- What to do -
Each line below must be set down exactly as it stands.

:: Records ::

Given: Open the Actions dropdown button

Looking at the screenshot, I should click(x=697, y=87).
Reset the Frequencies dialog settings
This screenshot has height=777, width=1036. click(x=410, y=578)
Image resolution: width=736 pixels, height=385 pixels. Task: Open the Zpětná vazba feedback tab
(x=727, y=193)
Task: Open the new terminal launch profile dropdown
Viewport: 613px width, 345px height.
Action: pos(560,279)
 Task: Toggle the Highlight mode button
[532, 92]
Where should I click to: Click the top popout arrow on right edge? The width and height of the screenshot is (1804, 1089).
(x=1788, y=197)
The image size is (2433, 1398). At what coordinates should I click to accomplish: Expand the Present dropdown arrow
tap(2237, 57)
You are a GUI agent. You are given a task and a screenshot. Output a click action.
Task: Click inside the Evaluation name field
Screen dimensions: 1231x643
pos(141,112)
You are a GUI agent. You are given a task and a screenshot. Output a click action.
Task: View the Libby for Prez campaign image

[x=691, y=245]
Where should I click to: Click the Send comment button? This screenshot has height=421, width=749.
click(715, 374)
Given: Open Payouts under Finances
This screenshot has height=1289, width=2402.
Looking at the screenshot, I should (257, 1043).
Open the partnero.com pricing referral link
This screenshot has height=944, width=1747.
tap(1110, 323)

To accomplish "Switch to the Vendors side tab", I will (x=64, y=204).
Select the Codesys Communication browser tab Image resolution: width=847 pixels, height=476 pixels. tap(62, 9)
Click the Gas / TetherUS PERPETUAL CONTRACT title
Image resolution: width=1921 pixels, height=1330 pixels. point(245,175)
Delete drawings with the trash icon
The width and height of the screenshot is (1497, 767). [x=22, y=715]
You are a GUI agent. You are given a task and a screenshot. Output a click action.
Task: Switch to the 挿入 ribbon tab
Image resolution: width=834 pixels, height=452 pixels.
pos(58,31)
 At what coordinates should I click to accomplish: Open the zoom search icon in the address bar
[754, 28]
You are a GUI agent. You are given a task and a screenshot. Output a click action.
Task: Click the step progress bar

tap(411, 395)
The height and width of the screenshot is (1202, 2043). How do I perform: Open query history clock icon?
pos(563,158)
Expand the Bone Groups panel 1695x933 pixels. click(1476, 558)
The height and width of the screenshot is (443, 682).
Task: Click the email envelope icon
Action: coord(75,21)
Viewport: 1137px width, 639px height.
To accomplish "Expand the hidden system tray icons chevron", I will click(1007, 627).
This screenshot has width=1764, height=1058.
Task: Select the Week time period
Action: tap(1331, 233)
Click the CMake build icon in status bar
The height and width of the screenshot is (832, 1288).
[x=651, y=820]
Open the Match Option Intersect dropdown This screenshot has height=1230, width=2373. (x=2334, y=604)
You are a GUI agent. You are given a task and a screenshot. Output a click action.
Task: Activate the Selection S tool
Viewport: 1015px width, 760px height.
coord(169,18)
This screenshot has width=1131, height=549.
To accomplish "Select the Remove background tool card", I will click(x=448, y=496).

:::

- Result -
Given: Open the Actions dropdown button

Looking at the screenshot, I should click(x=697, y=87).
Reset the Frequencies dialog settings
This screenshot has height=777, width=1036. click(x=410, y=578)
Image resolution: width=736 pixels, height=385 pixels. Task: Open the Zpětná vazba feedback tab
(x=727, y=193)
Task: Open the new terminal launch profile dropdown
Viewport: 613px width, 345px height.
Action: pos(560,279)
 Task: Toggle the Highlight mode button
[532, 92]
Where should I click to: Click the top popout arrow on right edge? The width and height of the screenshot is (1804, 1089).
(x=1788, y=197)
The image size is (2433, 1398). At what coordinates should I click to accomplish: Expand the Present dropdown arrow
tap(2237, 57)
You are a GUI agent. You are given a task and a screenshot. Output a click action.
Task: Click inside the Evaluation name field
Screen dimensions: 1231x643
pos(141,112)
You are a GUI agent. You are given a task and a screenshot. Output a click action.
Task: View the Libby for Prez campaign image

[x=691, y=245]
Where should I click to: Click the Send comment button? This screenshot has height=421, width=749.
click(715, 374)
Given: Open Payouts under Finances
This screenshot has height=1289, width=2402.
Looking at the screenshot, I should (257, 1043).
Open the partnero.com pricing referral link
This screenshot has height=944, width=1747.
tap(1110, 323)

To accomplish "Switch to the Vendors side tab", I will (x=64, y=204).
Select the Codesys Communication browser tab Image resolution: width=847 pixels, height=476 pixels. tap(62, 9)
Click the Gas / TetherUS PERPETUAL CONTRACT title
Image resolution: width=1921 pixels, height=1330 pixels. point(245,175)
Delete drawings with the trash icon
The width and height of the screenshot is (1497, 767). [x=22, y=715]
You are a GUI agent. You are given a task and a screenshot. Output a click action.
Task: Switch to the 挿入 ribbon tab
Image resolution: width=834 pixels, height=452 pixels.
pos(58,31)
 At what coordinates should I click to accomplish: Open the zoom search icon in the address bar
[754, 28]
You are a GUI agent. You are given a task and a screenshot. Output a click action.
Task: Click the step progress bar

tap(411, 395)
The height and width of the screenshot is (1202, 2043). How do I perform: Open query history clock icon?
pos(563,158)
Expand the Bone Groups panel 1695x933 pixels. click(1476, 558)
The height and width of the screenshot is (443, 682).
Task: Click the email envelope icon
Action: coord(75,21)
Viewport: 1137px width, 639px height.
To accomplish "Expand the hidden system tray icons chevron", I will click(1007, 627).
This screenshot has width=1764, height=1058.
Task: Select the Week time period
Action: tap(1331, 233)
Click the CMake build icon in status bar
The height and width of the screenshot is (832, 1288).
[x=651, y=820]
Open the Match Option Intersect dropdown This screenshot has height=1230, width=2373. (x=2334, y=604)
You are a GUI agent. You are given a task and a screenshot. Output a click action.
Task: Activate the Selection S tool
Viewport: 1015px width, 760px height.
coord(169,18)
This screenshot has width=1131, height=549.
To accomplish "Select the Remove background tool card", I will click(x=448, y=496).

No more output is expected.